→ Exercise: Copy out every line of text in the rows below word for word, leaving out the pictures.

→ Provided data:

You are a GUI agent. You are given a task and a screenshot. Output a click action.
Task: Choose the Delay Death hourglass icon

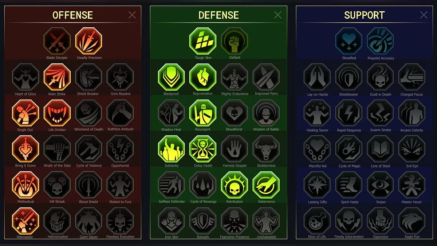(x=203, y=149)
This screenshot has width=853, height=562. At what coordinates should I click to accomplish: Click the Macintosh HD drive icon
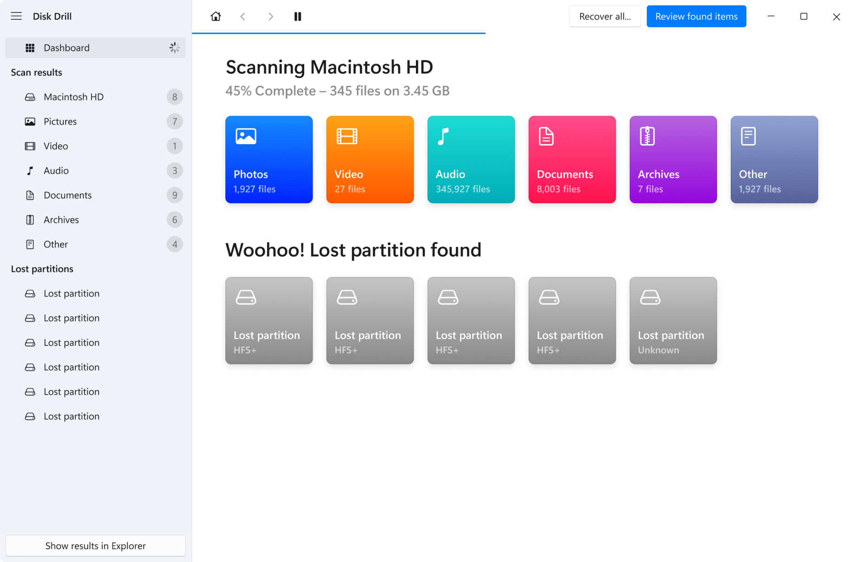coord(30,97)
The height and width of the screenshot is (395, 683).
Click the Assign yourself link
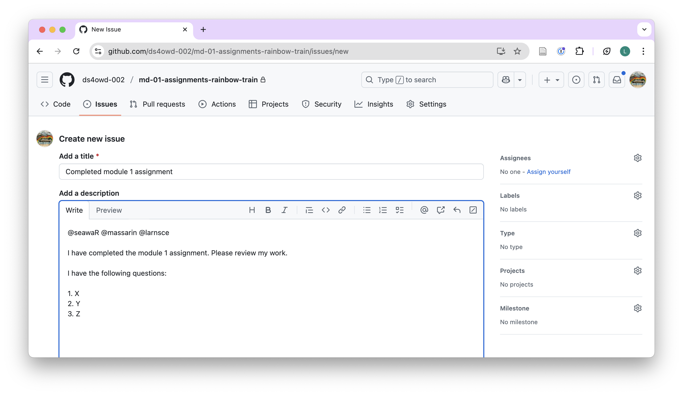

→ Response below:
You are a GUI agent. You are given a task and a screenshot. Output a click action.
Task: Choose the Delay Death hourglass icon

(x=203, y=149)
This screenshot has width=853, height=562. At what coordinates should I click to accomplish: Click the Macintosh HD drive icon
coord(30,97)
The height and width of the screenshot is (395, 683).
Click the Assign yourself link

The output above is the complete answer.